Images of Loch Lomond and The Trossachs National Park

Conservation Areas

The designation of a Conservation Area by the National Park Authority is intended to preserve and enhance the sense of place, character and appearance of some of the National Park’s most valued historic places.

Conservation Areas in the National Park

To view maps of the conservation areas in the National Park, click on the settlements listed in the table below:

Area Date Designated Street Index
Callander
1981, extensions August 2011 and October 2011
Callander
Drymen
1973, extension 2001 and October 2011
Drymen
1976
Gartmore
1973, boundary amended 1978, extension 2001, further amendment 2011
Killin
1971, extension 1984
Luss
Milton, to west of Aberfoyle
1984
Milton
1978
Tyndrum
October 2011
St Fillans

Changes to Conservation Area Boundaries

On 10 October 2011 the National Park Authority amended the boundaries of the Callander, Drymen and Killin Conservation Areas.

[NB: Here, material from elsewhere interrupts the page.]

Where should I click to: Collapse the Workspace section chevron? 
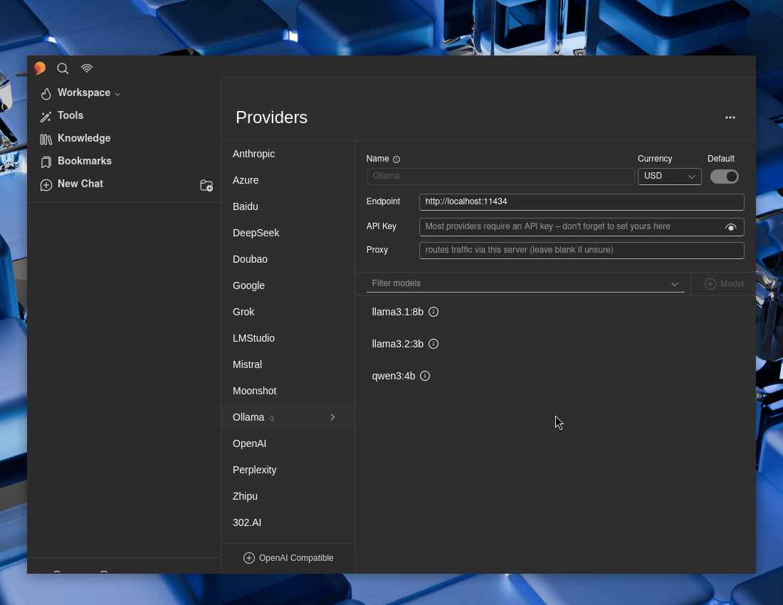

Conservation Area Appraisals

The Planning (Listed Buildings and Conservation Areas) (Scotland) Act 1997 requires the National Park Authority to formulate and publish a set of proposals for the preservation and enhancement of each conservation area, by way of a thorough appraisal of its character and appearance.
 
These appraisals provide a framework for assessing development proposals within the conservation areas in question and are supplementary to the Local Plan. Appraisals have been adopted as Supplementary Planning Guidance for Callander, Killin and St Fillans Conservation Areas and draft appraisals have been prepared for Drymen, Gartmore and Luss Conservation Areas.

Planning Restrictions in Conservation Areas

In February 2012 changes were made to planning legislation which affected householder rights to carry out works to their properties.  In particular, householders within conservation areas now require planning permission for any alterations or works affecting the exterior of their property.   

Planning applications can be submitted online at https://eplanning.scotland.gov.uk and should be made for all extensions, outbuildings, hard surfaces, gates, fences and walls as well as for any improvements, additions or other alterations to the external appearance of a house.  The latter includes replacement of windows, doors, gutters, drainpipes and re-tiling of roofs.  

The Lomond & The Trossachs National Park, as the planning authority, encourages anyone considering works in conservation areas to email us at This e-mail address is being protected from spambots. You need JavaScript enabled to view it or write to the Planning Information Officer, Carrochan, Carrochan Road, Balloch, G83 8EG.   Written confirmation as to whether planning permission is needed is free and avoids the risk of wasted costs and possible enforcement action.

Please also note that ‘Conservation area consent’ is required for any demolition works in conservation areas including removal of walls, railings, gates, etc which form part of the historical built environment.   For listed buildings please here.

Some areas are subject to additional planning controls in the form of Article 4 Directions. More information can be found here.

Trees in Conservation areas

Trees within conservation areas are protected by planning legislation because they add value to the setting, character and amenity of these areas of special architectural or historic interest.

Written notice of proposed works to trees within conservation areas must be submitted at least 6 weeks before the works are due to be carried out. 

Failure to notify the planning authority in this way is an offence.  In addition trees may be protected by Tree Preservation Orders which prohibit treeworks including the cutting down, topping or lopping of trees unless prior consent has been obtained.

For further information on trees click here.

Grant Schemes

Built Heritage Repair Grant

We wish to encourage people to enhance their built heritage. In order to help, we have a Built Heritage Repair Grant (BHRG) scheme, which is run on an annual basis, focussing on the repair and restoration of traditional, pre 1919 buildings, which are visible from main routes through the National Park. 

 War Memorials Restoration Fund

In January 2013 the First Minister announced the launch of the Centenary Memorials Restoration Fund.  This is a million pound fund available between April 2013 and March 2018 to help communities undertake repair and conservation work to war memorials in Scotland. Further information on this fund and WW1 Commemorations in the National Park can be be found here.

Conservation Area Regeneration Schemes

Successful Conservation Area Regeneration Schemes (CARS), jointly funded by Historic Scotland and the National Park were completed in Callander and Killin, securing the sympathetic repair and restoration of many traditional properties in these conservation areas.